*GIVEN DATA*:
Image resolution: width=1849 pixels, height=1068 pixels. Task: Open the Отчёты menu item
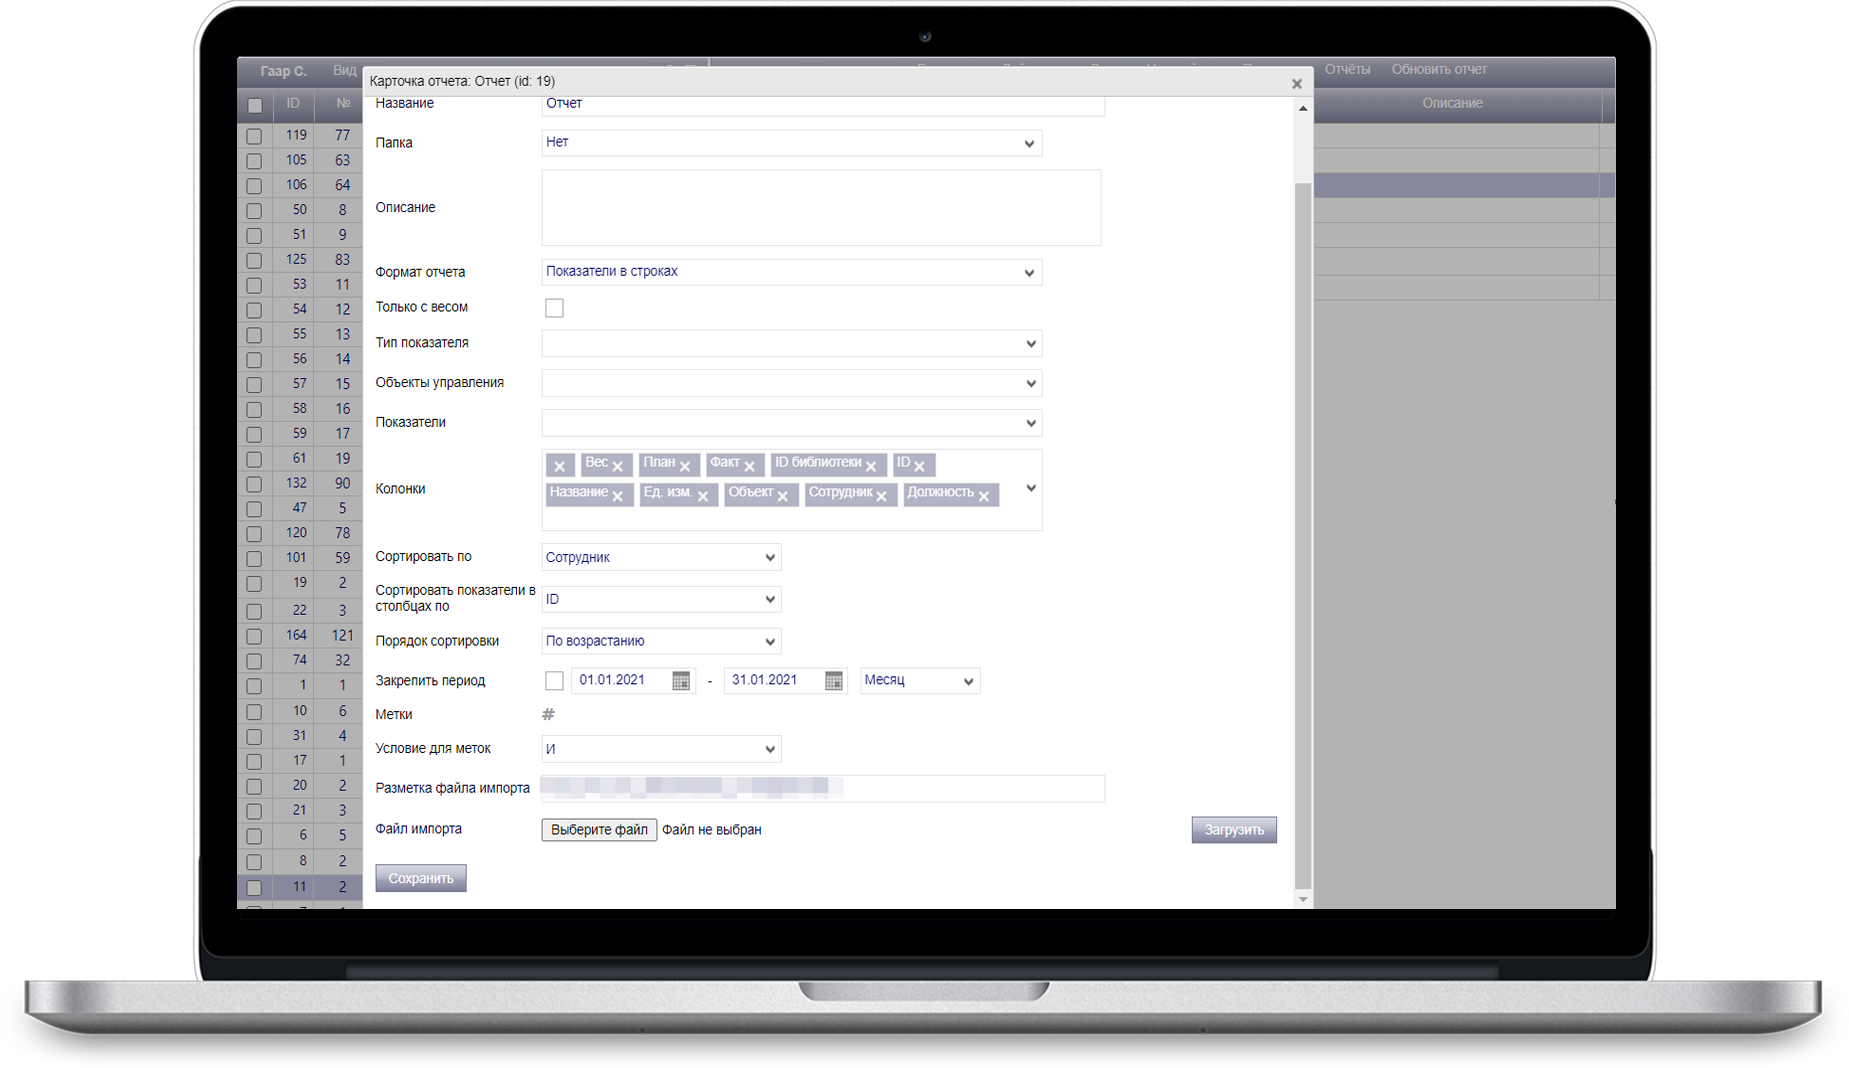click(1347, 70)
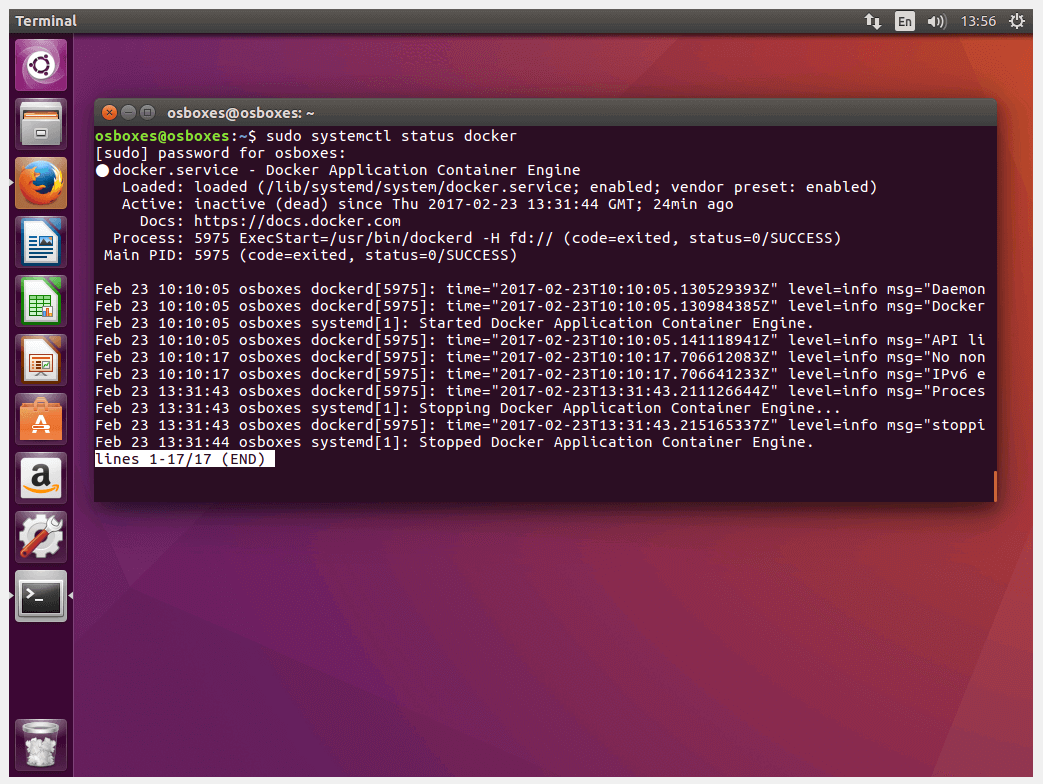1043x784 pixels.
Task: Open System Settings from the launcher
Action: pos(40,537)
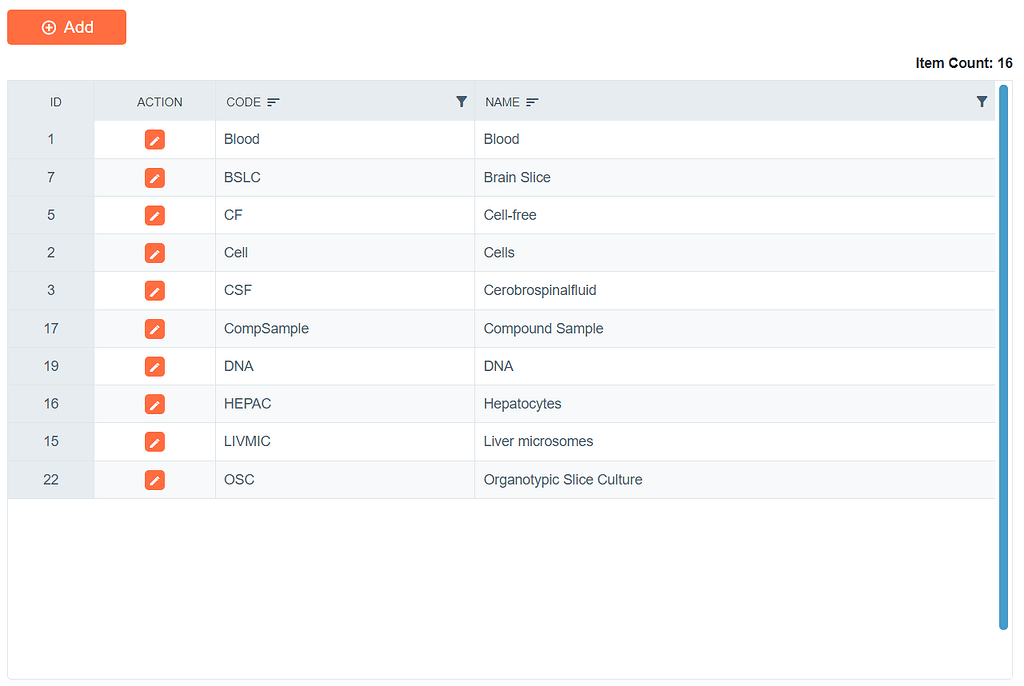Open the sort options next to CODE header
This screenshot has width=1024, height=686.
(272, 101)
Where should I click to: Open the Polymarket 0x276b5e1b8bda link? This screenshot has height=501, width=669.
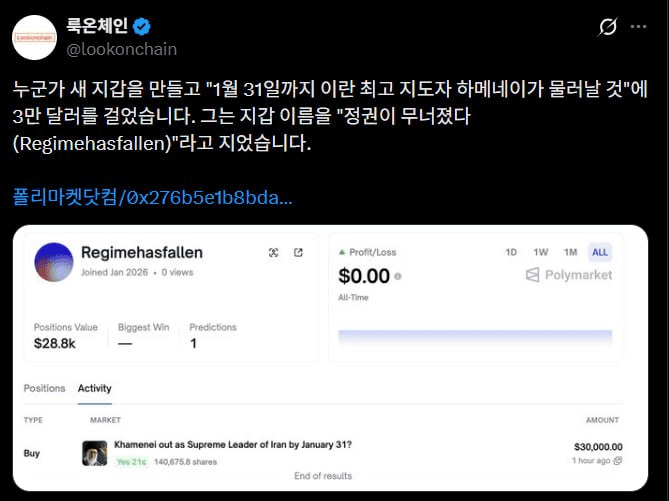click(153, 197)
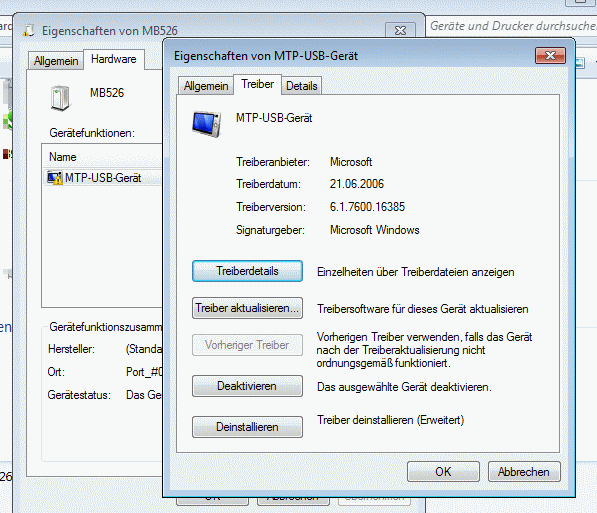Click the MB526 device icon in the Hardware tab
The height and width of the screenshot is (513, 597).
tap(60, 98)
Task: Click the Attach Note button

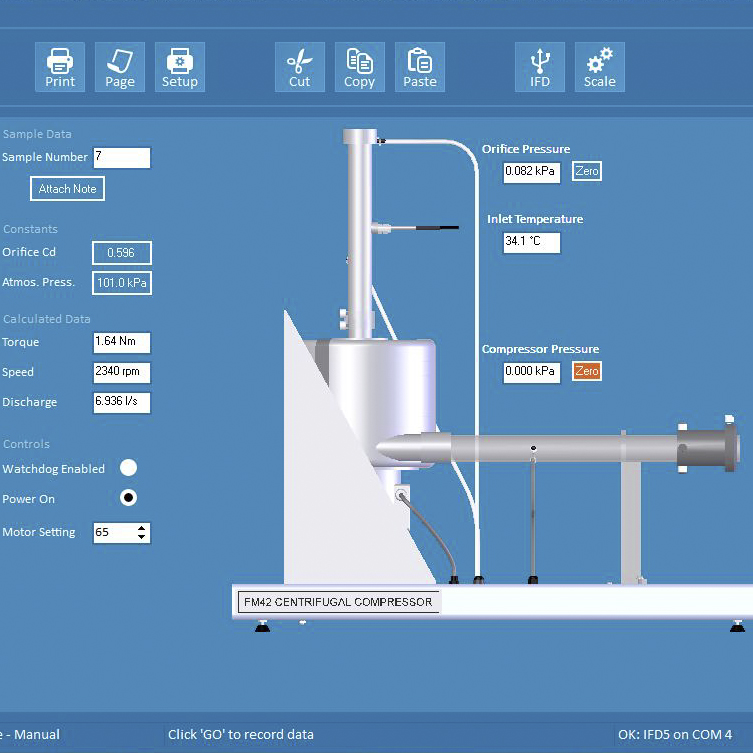Action: (x=67, y=189)
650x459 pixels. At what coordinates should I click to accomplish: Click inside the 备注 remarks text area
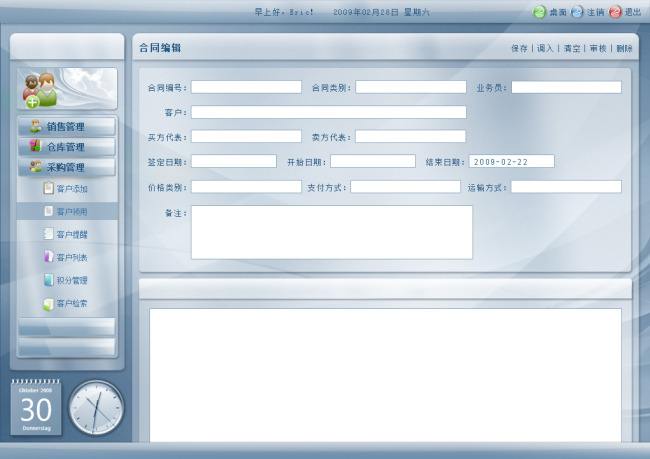tap(331, 232)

*WORK REQUEST*: An exact copy of the entries above, with no pictures, is the required answer.

*WRITTEN REPLY*:
Image resolution: width=1849 pixels, height=1068 pixels. Task: Open the Отчёты menu item
click(1347, 70)
1043x784 pixels.
Task: Open System Settings from the launcher
Action: pos(40,537)
Open the sort options next to CODE header
This screenshot has width=1024, height=686.
(272, 101)
Where should I click to: Open the Polymarket 0x276b5e1b8bda link? This screenshot has height=501, width=669.
click(153, 197)
Click the MB526 device icon in the Hardware tab
The height and width of the screenshot is (513, 597).
tap(60, 98)
Task: Click the Attach Note button

Action: (x=67, y=189)
650x459 pixels. At what coordinates should I click to accomplish: Click inside the 备注 remarks text area
tap(331, 232)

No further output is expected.